**Vorliegender Text:**
Werden die Bauern falsch beraten?
Das war die zentrale Frage einer Informationsveranstaltung im fast vollen Saal des Michlwirts in Palling.
Die beiden Referenten Prof. em. Dr. Onno Poppinga von der Uni Kassel Witzenhausen und Dr. Karl-Heinz Schmack, Tierarzt aus NRW , die bei einem Vortragsabend von AbL, Iggt, Agrarbündnis und Bund Naturschutz über die Nachteile der Düngeverordnung und einer zu eiweißreichen Fütterung für die Kühe referierten, waren sich darin einig. Die Bauern werden falsch beraten.
Prof. Poppinga berichtete über kritische Aspekte der Düngeverordnung.
Deutschlandweit gäbe es einen hohen Überschuss an Stickstoff auf der Fläche, auch im Landkreis Traunstein. Der Überschuss ginge in die Luft, in den Boden und ins Grundwasser, aber nicht in den Ertrag. Die Düngeverordnung sei ein Versuch, den Stickstoffeintrag zu reduzieren, aber die Hauptprobleme würden dabei nicht gelöst. Er zitierte Prof. Taube von der Uni Kiel mit folgender Aussage: Im Durchschnitt haben wir in Deutschland zwischen 90 und 100 kg Stickstoffüberschuss je Hektar auf der Fläche. Das entspricht 250.000 LKW-Ladungen Stickstoff. Eine einzige Verschwendung, denn rechnet man den Überschuss um in Kalkamonsalpeter ergibt das einen Verlust von jährlich 1,8 Mrd. Euro – von den Bauern bezahlt – zum Wohle der Industrie.

**Entnommenes Material:**
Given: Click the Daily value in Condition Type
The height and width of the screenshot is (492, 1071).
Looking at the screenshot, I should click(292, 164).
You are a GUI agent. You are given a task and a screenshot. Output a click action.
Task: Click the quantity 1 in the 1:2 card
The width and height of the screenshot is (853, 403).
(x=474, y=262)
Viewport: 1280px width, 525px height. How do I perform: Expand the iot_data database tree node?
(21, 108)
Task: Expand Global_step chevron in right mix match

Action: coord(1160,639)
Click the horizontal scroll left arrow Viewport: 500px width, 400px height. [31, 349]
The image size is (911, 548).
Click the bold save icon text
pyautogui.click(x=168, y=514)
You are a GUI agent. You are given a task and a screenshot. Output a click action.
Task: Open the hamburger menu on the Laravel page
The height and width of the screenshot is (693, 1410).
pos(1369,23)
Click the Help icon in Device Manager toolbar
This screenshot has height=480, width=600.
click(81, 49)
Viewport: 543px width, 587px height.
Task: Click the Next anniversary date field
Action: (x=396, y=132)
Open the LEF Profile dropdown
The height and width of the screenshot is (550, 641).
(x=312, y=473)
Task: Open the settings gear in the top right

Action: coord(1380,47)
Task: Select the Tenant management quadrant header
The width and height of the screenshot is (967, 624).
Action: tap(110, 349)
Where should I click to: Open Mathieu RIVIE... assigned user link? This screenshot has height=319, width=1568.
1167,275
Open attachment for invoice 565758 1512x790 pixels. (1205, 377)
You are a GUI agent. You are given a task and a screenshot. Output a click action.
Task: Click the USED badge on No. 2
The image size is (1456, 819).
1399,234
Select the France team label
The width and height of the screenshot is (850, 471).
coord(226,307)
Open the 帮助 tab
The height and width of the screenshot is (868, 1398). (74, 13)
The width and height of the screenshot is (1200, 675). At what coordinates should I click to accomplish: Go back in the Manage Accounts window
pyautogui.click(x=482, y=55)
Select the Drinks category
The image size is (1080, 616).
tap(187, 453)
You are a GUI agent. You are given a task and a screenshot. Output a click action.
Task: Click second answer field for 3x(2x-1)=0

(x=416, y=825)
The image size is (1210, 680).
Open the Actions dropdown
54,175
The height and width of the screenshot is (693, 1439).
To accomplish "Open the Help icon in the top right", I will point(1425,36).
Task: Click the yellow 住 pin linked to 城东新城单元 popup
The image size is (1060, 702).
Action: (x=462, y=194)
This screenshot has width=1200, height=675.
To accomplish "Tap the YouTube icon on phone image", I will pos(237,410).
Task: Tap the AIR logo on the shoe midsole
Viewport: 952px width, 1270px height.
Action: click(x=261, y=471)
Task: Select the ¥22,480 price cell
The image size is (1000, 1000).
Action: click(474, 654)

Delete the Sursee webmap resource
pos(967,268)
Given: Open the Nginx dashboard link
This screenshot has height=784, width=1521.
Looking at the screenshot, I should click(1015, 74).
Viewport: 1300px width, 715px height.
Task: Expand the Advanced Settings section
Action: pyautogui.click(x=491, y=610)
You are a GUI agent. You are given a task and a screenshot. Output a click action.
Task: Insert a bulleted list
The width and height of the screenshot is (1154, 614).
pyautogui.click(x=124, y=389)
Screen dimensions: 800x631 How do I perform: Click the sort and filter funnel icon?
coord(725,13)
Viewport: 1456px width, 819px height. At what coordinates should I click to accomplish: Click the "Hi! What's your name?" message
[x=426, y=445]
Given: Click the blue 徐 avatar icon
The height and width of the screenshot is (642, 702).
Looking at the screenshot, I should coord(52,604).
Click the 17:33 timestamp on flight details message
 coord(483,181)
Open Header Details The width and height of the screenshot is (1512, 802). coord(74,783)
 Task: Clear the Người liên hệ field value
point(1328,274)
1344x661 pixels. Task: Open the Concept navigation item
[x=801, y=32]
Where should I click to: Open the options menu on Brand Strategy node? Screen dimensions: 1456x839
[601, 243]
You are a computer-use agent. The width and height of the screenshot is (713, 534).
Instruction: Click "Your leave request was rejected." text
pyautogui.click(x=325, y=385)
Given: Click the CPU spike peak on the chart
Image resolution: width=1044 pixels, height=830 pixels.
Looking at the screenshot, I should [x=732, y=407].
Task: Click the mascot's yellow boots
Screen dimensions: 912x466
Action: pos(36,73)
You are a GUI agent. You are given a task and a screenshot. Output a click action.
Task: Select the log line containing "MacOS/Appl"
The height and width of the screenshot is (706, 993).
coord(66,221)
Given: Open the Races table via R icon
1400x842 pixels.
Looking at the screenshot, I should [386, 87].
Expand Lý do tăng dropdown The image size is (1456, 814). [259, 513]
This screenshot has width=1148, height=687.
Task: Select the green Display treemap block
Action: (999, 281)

**Ziel der Aufgabe:** Setzen Sie bitte den Bericht über die Informationsveranstaltung zur Düngeverordnung in Palling im Anschluss an seinen letzten Satz fort.

**Lösung:**
Mehrjährige Feldversuche brachten das Ergebnis, dass bei einer Reduktion von Stickstoff um 40 % der Ertrag nur um 10% abnahm. Aufgrund des abnehmenden Ertragszuwachses ist es somit wirtschaftlicher für die Bauern, den Düngeeinsatz zu reduzieren. Außerdem ließe sich damit auch der Pestizideinsatz reduzieren. Dies alles hätte positive Auswirkungen auf Grundwasser, Bodenleben und Artenvielfalt.
Kühe, die mit weniger Kraftfutter gefüttert werden, haben eine geringere Milchleistung, seien aber dafür gesünder und langlebiger. Nicht die Milchleistung oder die Erntemenge sei entscheidend, sondern eindeutig das Kosten-Nutzenverhältnis. Wenn man das beachtet, dann ist eine umweltverträglichere Landwirtschaft ohne Mehraufwand bei gutem Einkommen möglich.
Prof. Poppinga betonte immer wieder, dass die heute vorherrschende intensive Wirtschaftsweise keine Erfindung der Bauern sei, sondern Resultat jahrzehntelanger falscher Beratung der Bauern.
Hans Urbauer aus Kienberg fragte, ob es auch im Grünland zu Auswaschungen kommen könnte, was bejaht wurde. Die gute fachliche Praxis müsse neu definiert werden.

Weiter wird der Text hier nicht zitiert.